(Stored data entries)
- - -
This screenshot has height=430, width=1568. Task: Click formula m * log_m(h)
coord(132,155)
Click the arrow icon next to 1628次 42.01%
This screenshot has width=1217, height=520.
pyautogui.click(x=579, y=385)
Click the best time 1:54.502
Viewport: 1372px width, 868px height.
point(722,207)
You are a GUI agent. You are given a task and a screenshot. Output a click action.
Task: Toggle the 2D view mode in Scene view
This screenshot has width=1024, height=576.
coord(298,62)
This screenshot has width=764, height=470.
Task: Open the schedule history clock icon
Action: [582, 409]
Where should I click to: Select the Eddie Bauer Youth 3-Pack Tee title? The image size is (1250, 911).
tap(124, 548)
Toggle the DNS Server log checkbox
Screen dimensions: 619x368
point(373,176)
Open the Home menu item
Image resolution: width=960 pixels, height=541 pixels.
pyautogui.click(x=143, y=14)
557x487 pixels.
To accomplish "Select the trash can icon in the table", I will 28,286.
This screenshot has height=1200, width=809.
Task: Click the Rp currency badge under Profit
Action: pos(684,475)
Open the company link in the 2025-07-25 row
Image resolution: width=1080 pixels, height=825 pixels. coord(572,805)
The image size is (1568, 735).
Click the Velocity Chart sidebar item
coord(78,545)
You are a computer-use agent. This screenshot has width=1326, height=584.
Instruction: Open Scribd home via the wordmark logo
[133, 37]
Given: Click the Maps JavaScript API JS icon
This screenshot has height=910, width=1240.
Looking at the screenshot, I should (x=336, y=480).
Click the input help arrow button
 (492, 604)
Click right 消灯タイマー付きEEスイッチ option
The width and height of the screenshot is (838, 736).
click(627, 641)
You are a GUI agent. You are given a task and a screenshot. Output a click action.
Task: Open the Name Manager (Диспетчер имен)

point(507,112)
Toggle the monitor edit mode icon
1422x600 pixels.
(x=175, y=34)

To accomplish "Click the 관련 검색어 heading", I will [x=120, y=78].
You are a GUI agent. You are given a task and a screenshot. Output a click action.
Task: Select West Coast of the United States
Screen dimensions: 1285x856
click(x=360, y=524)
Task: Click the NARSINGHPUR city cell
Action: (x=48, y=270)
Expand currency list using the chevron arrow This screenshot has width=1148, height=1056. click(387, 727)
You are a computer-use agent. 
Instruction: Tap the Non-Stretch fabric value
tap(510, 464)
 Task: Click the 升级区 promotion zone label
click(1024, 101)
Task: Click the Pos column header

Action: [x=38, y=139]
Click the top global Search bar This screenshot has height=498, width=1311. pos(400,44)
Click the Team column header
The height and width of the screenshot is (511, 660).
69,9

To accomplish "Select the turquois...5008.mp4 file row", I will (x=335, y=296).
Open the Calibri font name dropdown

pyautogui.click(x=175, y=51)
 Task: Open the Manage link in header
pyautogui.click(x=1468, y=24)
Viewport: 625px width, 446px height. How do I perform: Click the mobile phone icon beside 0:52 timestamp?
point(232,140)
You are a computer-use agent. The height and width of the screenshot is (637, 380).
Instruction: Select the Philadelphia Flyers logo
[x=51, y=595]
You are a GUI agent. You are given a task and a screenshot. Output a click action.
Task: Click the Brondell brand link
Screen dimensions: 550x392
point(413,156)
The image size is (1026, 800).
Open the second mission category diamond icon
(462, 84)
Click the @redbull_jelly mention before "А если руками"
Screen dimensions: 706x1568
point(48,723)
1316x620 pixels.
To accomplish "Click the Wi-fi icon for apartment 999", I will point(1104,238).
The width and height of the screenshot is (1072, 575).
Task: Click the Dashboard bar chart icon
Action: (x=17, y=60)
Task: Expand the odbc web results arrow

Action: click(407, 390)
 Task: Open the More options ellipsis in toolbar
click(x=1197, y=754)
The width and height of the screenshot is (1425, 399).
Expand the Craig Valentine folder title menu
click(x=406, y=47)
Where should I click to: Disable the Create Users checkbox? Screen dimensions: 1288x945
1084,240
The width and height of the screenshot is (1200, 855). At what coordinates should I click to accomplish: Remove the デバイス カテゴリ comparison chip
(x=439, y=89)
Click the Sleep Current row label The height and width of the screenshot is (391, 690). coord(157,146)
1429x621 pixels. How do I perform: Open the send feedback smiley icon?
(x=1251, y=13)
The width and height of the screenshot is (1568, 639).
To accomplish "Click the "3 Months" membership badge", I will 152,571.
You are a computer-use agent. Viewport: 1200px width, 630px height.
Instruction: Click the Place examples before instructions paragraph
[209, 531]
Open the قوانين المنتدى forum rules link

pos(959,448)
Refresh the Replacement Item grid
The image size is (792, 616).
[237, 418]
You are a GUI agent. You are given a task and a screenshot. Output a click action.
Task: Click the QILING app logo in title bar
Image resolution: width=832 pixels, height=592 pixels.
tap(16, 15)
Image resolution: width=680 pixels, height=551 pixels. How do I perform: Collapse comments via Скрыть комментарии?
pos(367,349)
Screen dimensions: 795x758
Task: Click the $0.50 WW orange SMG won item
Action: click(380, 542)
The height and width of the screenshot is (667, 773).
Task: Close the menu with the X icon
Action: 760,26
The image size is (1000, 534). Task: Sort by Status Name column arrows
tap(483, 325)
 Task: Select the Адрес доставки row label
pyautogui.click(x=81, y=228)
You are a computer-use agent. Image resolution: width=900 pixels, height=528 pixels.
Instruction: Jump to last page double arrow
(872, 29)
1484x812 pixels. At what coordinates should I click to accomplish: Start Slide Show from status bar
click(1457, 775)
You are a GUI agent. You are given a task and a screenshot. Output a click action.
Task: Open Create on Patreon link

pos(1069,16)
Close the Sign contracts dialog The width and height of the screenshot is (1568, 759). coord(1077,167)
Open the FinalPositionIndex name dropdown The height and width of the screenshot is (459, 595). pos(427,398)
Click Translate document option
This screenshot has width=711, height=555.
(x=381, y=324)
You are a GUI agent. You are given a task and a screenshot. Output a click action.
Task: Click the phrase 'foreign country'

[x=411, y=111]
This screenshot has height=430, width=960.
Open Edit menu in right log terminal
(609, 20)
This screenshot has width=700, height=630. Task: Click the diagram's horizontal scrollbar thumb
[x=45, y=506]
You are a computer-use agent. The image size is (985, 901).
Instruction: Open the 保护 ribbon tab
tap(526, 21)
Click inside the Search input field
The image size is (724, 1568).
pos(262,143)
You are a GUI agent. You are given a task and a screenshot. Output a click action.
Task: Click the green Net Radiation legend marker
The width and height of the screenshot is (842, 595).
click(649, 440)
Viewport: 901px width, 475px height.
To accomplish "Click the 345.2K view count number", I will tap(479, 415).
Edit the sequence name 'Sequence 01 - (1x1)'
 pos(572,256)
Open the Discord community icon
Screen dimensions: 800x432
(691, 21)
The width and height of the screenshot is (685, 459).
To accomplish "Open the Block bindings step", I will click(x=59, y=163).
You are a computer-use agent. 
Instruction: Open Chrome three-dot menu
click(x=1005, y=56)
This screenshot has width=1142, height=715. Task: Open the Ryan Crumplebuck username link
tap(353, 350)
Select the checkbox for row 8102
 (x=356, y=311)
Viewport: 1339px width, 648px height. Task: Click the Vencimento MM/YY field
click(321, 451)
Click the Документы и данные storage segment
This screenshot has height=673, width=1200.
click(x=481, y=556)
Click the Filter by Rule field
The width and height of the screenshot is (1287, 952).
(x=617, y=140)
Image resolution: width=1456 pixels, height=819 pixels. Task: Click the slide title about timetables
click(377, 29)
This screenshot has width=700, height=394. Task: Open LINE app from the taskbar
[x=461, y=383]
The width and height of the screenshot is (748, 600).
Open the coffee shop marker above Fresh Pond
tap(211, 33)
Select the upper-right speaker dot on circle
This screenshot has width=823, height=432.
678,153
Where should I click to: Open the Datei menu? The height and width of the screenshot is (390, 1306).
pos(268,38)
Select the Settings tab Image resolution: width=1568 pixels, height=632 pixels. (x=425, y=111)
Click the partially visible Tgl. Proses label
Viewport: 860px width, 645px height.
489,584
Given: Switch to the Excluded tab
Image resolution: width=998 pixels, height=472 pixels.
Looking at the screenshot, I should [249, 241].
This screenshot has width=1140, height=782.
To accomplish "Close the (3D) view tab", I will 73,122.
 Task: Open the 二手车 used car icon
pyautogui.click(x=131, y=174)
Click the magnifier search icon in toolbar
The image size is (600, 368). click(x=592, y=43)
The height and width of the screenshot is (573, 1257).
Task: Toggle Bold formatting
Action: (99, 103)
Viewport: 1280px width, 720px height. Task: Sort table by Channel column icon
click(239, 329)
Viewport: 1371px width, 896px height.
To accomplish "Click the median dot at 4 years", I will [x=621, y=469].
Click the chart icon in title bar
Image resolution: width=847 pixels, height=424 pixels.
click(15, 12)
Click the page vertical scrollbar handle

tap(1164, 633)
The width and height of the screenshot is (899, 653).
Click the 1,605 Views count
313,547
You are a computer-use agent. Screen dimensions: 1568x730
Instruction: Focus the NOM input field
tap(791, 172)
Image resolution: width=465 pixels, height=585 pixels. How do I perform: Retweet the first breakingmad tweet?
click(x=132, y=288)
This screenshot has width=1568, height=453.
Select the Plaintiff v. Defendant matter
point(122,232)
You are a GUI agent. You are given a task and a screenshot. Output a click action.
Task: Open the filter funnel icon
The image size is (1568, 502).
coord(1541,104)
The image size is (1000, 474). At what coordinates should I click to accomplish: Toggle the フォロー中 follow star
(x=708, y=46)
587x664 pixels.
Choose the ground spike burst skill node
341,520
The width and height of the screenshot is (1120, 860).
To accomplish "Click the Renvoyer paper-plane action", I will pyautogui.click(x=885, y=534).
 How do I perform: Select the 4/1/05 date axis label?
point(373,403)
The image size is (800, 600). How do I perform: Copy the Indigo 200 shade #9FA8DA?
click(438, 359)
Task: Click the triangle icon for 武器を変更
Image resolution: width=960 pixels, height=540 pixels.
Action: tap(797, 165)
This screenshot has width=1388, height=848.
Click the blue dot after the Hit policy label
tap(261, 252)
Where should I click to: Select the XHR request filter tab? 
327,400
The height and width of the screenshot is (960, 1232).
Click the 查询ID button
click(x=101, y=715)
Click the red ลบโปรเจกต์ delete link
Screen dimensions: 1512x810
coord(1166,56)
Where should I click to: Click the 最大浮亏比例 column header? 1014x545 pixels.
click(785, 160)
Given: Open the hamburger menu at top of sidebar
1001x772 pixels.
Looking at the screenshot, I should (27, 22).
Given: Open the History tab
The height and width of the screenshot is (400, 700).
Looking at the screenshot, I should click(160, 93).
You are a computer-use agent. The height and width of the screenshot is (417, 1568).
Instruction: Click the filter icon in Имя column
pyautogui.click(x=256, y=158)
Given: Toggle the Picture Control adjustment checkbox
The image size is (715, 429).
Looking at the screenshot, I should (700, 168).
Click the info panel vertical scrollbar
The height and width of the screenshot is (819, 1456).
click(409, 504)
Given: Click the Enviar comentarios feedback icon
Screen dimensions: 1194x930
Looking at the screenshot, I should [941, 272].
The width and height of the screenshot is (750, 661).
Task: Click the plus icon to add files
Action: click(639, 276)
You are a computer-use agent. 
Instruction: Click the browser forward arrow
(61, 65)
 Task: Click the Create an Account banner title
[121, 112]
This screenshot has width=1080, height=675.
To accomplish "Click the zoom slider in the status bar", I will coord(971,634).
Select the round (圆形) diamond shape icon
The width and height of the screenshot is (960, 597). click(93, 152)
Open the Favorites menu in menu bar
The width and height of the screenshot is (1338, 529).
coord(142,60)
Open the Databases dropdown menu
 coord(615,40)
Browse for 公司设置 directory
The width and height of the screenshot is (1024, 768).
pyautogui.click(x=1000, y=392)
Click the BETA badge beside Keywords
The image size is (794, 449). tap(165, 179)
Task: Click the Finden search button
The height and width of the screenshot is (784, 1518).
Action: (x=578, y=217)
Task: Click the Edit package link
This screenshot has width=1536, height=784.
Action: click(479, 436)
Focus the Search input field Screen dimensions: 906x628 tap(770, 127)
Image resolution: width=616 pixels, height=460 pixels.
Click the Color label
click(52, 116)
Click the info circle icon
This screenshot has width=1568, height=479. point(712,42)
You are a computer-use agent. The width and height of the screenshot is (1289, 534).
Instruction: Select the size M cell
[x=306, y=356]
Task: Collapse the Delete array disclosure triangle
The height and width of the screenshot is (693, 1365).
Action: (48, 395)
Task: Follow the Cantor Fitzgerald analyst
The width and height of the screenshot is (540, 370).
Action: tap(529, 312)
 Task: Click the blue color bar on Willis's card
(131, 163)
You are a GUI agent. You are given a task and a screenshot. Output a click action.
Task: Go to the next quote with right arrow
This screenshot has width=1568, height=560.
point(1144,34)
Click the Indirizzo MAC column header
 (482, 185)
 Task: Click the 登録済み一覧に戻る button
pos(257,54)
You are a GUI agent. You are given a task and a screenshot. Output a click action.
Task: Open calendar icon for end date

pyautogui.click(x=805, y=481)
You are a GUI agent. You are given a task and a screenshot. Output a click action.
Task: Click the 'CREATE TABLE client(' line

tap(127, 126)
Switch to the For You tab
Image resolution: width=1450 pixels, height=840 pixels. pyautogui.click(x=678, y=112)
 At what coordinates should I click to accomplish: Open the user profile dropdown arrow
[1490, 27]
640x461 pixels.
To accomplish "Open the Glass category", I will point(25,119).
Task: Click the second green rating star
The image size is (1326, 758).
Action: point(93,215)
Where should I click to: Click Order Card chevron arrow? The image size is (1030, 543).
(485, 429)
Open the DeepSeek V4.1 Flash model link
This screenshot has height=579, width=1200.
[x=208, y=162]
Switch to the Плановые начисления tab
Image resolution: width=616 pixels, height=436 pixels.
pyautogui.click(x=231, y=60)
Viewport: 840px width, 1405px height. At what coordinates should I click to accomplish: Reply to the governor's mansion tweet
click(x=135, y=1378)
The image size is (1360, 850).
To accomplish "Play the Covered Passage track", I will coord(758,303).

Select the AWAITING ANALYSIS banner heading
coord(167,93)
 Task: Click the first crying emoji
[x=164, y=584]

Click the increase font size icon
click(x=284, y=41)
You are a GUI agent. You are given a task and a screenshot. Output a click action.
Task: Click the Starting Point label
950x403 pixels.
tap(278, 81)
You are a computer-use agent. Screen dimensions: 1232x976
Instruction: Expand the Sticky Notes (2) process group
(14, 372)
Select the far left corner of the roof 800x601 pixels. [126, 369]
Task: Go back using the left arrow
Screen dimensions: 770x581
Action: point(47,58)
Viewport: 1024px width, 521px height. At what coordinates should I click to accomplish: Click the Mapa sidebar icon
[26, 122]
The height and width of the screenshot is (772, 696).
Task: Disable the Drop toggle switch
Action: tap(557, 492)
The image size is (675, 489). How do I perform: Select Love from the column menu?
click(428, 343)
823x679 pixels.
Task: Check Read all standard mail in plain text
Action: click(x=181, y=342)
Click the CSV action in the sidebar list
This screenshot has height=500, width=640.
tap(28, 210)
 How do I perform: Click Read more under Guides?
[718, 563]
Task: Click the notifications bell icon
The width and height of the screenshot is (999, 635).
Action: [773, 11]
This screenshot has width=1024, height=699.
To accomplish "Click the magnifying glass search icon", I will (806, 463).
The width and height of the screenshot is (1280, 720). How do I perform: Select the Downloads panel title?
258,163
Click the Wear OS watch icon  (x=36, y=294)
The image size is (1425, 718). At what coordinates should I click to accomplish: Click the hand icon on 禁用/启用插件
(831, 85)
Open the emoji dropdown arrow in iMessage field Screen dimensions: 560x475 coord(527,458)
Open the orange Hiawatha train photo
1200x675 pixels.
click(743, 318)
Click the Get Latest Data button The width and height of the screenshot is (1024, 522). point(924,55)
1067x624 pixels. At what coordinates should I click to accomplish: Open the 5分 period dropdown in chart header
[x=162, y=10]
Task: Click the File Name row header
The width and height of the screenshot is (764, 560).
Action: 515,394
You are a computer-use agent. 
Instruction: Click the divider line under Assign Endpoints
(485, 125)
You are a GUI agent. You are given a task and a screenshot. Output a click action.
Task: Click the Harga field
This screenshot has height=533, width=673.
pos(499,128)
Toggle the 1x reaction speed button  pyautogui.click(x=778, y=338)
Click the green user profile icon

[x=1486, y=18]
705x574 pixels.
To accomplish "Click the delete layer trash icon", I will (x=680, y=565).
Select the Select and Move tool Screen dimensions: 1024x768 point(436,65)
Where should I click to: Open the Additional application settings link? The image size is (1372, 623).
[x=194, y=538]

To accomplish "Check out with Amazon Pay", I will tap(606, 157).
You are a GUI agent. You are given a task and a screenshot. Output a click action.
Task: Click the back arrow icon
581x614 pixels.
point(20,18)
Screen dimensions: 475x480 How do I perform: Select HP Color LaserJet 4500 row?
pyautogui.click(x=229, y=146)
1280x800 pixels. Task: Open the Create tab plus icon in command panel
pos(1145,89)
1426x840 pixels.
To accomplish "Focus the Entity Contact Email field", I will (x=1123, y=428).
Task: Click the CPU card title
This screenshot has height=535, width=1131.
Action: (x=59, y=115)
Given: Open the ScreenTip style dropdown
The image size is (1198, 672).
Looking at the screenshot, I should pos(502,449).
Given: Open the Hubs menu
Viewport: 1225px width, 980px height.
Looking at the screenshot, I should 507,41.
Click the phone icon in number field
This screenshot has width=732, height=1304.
- - -
**TASK DESCRIPTION:**
Above are some records; copy each line there that contains "using".

**REPLY:**
Expand currency list using the chevron arrow This screenshot has width=1148, height=1056. click(387, 727)
Task: Go back using the left arrow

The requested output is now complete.